▸ Texte fourni:
▬▬▬▬▬▬
Laurent Jenny, © 2004
Dpt de Français moderne – Université de Genève
Plus généralement, on peut parler d'une fonction symbolique de la description chaque fois qu'elle est utilisée comme signe d'autre chose que ce qu'elle décrit. Ainsi, chez Balzac, la physionomie, l'habillement, l'ameublement et tout l'environnement des personnages révèle leur psychologie et la justifie. Au fondement de cette relation, il y a une théorie implicite du milieu: les êtres sociaux, comme les êtres vivants, sont en adéquation avec le milieu où ils vivent et par conséquent sont interprétables à partir de lui. On sait comment, dans Le Père Goriot, Balzac fait de la pension Vauquer le symbole de ses occupants.
▬▬▬▬▬▬
▸ Enregistrements fournis:
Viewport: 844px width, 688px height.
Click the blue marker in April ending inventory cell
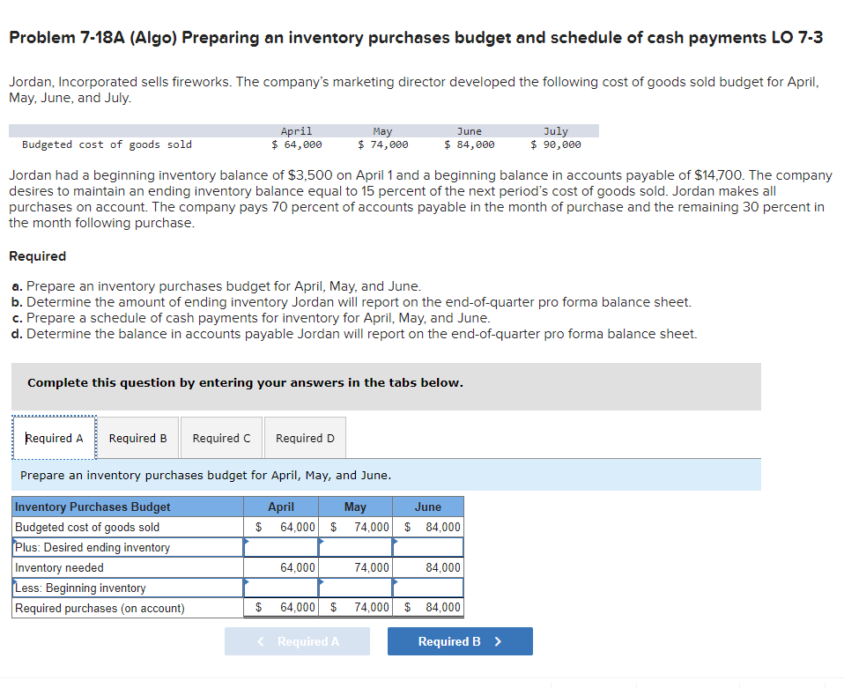[x=247, y=542]
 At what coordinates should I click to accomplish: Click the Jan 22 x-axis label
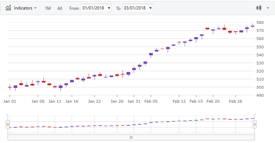coord(94,101)
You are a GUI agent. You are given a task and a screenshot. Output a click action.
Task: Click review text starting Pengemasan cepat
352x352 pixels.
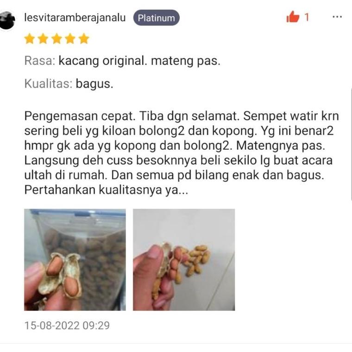pyautogui.click(x=182, y=153)
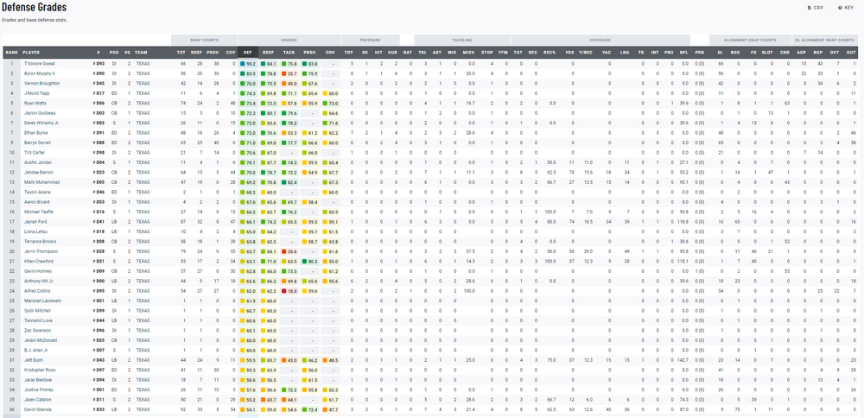Viewport: 864px width, 418px height.
Task: Click the SLOT alignment column header
Action: coord(766,53)
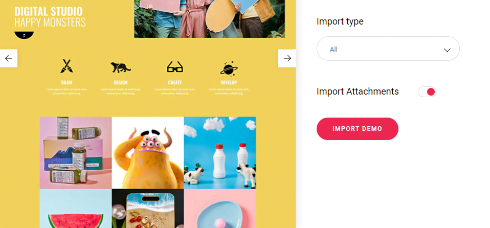Click the Draw crossed brushes icon
The width and height of the screenshot is (490, 228).
(x=66, y=66)
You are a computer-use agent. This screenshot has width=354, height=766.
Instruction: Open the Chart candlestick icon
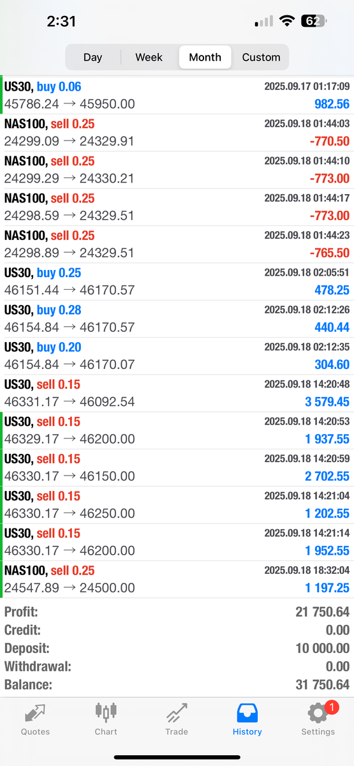[x=106, y=712]
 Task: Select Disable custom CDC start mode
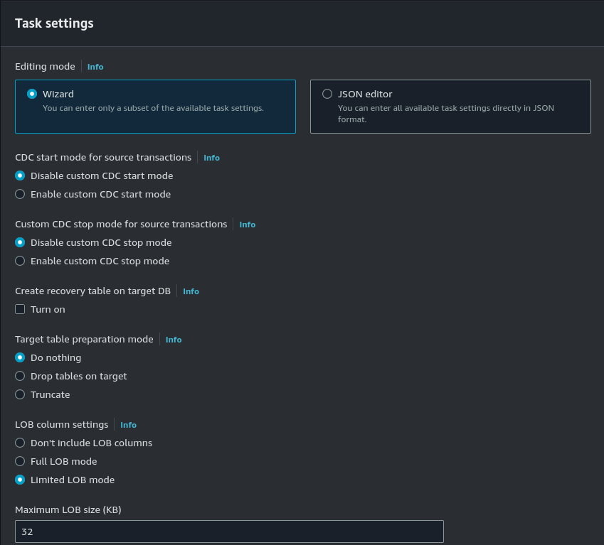pos(20,176)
▬▬▬▬▬▬
▸ Consigne 1:
Répondez aux questions suivantes à partir du texte sur la description.
(a) Quel romancier le texte prend-il pour exemple ?
(b) Dans quel roman se trouve la pension Vauquer ?
(c) Quelle théorie le texte place-t-il au fondement de la relation entre les personnages et ce qui les entoure ?
▸ Consigne 2:
Énumérez les éléments qui, chez Balzac, révèlent la psychologie des personnages selon le texte sur la description.
▸ Consigne 3:
Reprenez le texte sur la description à la suite de sa dernière phrase et poursuivez-le en quelques phrases.

▸ Réponse 1:
(a) Balzac.
(b) Dans Le Père Goriot.
(c) Une théorie implicite du milieu.

▸ Réponse 2:
- la physionomie
- l'habillement
- l'ameublement
- tout l'environnement des personnages

▸ Réponse 3:
Cette fonction symbolique prend parfois une valeur annonciatrice (ou encore proleptique). La description n'est plus alors seulement symbole de significations immédiates, elle préfigure ce qui va advenir du personnage ou de l'action dans la suite du récit. Dans À Rebours de Huysmans, Des Esseintes, le personnage principal se fait livrer des fleurs rares qui sont longuement décrites: beaucoup ont l'allure fantastique et répugnante de chancres syphilitiques. Peu après, Des Esseintes fait un cauchemar au cours duquel il voit apparaître le spectre de la Grande vérole. Et la déchéance physique de Des Esseintes à la fin du roman, atteint d'une maladie nerveuse
nous est ainsi discrètement expliquée. La description proleptique résout donc à sa façon le conflit entre description et narration: au lieu de contrarier le récit, elle le programme.